- _ACTIVITY_
The required output is all lines below that contain the word "input".
..............................
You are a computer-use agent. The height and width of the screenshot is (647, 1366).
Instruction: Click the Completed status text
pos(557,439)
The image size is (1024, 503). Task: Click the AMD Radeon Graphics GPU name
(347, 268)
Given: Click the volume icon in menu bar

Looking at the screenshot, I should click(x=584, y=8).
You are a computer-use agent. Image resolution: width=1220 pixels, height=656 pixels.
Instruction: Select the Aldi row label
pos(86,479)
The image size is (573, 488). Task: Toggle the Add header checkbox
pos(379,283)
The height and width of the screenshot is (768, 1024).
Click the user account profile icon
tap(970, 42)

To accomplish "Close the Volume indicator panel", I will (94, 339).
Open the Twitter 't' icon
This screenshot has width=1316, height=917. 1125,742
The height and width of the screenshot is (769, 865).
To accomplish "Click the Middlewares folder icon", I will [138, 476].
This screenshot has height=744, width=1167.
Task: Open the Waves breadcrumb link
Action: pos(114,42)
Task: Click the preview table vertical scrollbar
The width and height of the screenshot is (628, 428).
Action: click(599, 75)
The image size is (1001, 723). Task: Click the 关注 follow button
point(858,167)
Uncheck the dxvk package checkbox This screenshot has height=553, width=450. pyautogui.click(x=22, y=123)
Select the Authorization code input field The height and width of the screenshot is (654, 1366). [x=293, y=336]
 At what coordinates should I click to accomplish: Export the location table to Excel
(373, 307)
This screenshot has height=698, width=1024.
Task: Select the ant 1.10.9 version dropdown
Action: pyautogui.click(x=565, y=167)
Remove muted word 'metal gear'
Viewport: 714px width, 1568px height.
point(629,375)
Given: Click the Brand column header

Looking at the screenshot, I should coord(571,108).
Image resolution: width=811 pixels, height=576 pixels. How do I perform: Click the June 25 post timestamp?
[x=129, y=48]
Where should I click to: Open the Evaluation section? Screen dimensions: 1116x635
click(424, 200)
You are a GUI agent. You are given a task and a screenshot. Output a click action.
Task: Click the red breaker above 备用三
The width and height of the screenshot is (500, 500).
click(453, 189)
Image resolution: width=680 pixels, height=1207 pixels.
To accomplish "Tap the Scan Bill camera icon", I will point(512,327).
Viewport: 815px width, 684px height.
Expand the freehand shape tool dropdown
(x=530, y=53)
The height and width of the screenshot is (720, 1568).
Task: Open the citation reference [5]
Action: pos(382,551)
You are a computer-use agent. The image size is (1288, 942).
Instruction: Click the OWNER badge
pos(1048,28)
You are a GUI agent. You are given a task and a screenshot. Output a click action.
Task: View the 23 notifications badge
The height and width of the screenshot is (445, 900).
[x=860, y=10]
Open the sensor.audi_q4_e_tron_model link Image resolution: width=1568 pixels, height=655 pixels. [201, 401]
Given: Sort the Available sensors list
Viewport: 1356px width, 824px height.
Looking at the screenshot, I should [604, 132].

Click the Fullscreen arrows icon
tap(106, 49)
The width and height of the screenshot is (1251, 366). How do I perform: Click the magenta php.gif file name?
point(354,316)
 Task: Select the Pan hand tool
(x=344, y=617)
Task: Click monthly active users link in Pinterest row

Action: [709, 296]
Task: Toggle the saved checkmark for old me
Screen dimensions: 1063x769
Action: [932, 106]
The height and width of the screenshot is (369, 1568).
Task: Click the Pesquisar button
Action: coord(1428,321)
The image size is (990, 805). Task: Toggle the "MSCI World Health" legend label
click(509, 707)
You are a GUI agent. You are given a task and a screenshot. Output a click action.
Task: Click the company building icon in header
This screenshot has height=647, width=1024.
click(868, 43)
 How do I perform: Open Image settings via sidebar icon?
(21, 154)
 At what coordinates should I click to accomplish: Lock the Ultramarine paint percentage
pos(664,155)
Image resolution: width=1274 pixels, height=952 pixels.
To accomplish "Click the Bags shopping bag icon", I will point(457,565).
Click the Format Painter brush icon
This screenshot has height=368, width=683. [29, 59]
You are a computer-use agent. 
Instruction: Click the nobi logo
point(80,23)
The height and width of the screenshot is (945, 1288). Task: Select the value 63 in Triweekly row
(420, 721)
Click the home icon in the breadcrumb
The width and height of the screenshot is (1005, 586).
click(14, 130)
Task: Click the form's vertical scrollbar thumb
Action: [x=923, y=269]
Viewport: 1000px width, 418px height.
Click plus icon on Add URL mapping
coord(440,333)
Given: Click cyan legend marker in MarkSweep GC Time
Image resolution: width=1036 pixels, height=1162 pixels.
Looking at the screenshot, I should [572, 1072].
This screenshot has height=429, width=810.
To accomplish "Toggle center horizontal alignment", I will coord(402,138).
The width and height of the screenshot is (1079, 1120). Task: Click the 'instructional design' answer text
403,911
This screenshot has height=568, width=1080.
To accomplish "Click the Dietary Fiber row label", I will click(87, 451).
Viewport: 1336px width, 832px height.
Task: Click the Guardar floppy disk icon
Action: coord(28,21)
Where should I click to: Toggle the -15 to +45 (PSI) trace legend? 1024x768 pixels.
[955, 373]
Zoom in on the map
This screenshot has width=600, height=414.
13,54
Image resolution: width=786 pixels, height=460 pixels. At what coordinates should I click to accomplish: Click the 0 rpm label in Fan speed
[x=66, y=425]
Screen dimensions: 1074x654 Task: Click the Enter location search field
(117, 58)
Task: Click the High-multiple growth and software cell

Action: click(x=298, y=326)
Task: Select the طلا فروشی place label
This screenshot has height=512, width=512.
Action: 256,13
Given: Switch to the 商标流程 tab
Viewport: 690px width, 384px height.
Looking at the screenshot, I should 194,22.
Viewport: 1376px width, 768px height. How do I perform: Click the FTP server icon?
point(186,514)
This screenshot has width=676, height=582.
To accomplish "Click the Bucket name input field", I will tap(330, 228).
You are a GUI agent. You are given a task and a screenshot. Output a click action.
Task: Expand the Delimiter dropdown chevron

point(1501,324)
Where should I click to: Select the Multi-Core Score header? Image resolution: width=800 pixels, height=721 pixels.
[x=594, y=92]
..............................
- _ANSWER FOR THE TASK_
Select the Authorization code input field The height and width of the screenshot is (654, 1366). [x=293, y=336]
To accomplish "Click the Bucket name input field", I will tap(330, 228).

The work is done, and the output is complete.